Rice says nuclear N. Korea 'worries me'
WASHINGTON, Jan. 18 (Yonhap) -- U.S. National Security Advisor Susan Rice said that a nuclear North Korea is one of the issues that worries her most as she prepares to leave office.
"This has been an evolving problem. We had ... North Korea with nuclear weapons some years ago, and that problem persists, and it is not getting better. So we want to be clear about that. When you ask me what worries me, that was one of the things that I pointed to," she said in an interview with PBS.
She picked "North Korea continuing to advance and perfect its nuclear missile program" as one of the biggest concerns, along with terrorism, Russia, and an unforseen conflict between India and Pakistan, as well as a pandemic flu.
Rice stressed the importance of having a good relationship with China.
"In fact, China, for better or worse, is an indispensable player when it comes to North Korea," she said. "Our global economy is such that the U.S. and China's economies are intimately linked. They hold a high proportion of our debt.

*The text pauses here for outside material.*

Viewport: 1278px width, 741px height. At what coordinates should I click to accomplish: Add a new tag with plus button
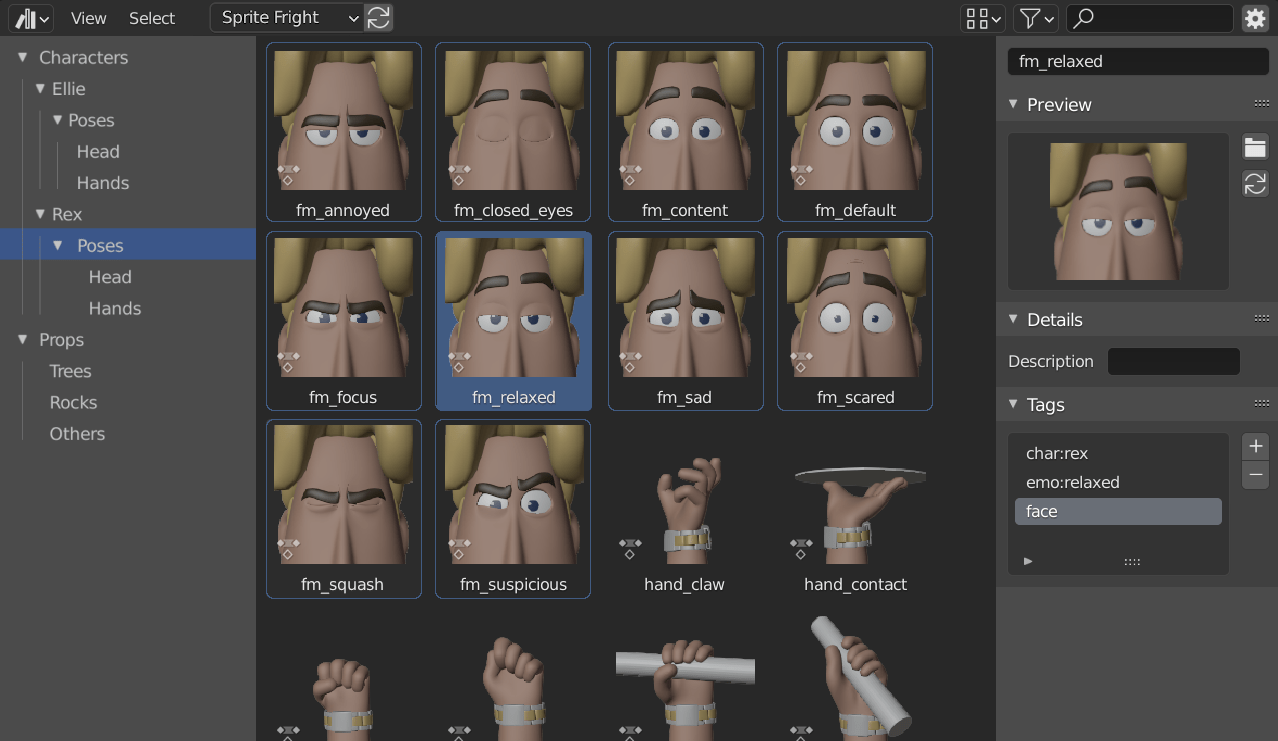point(1255,446)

There're just many ways in which we can't afford to play fast and loose with what is the most consequential bilateral relationship on the planet."
U.S. relations with China are expected to suffer under the incoming U.S. administration of Donald Trump as the businessman-turned-president is highly critical of Beijing for its unfair trade and currency practices and failure to exercise enough pressure on the North.
Trump has even raised questions why the U.S. should stick to the "one-China" policy of diplomatically recognizing only Beijing, not Taiwan, and spoke by phone with Taiwanese President Tsai Ing-wen for the first time in decades as U.S. president or president-elect in a breach of the decades-long diplomatic tradition.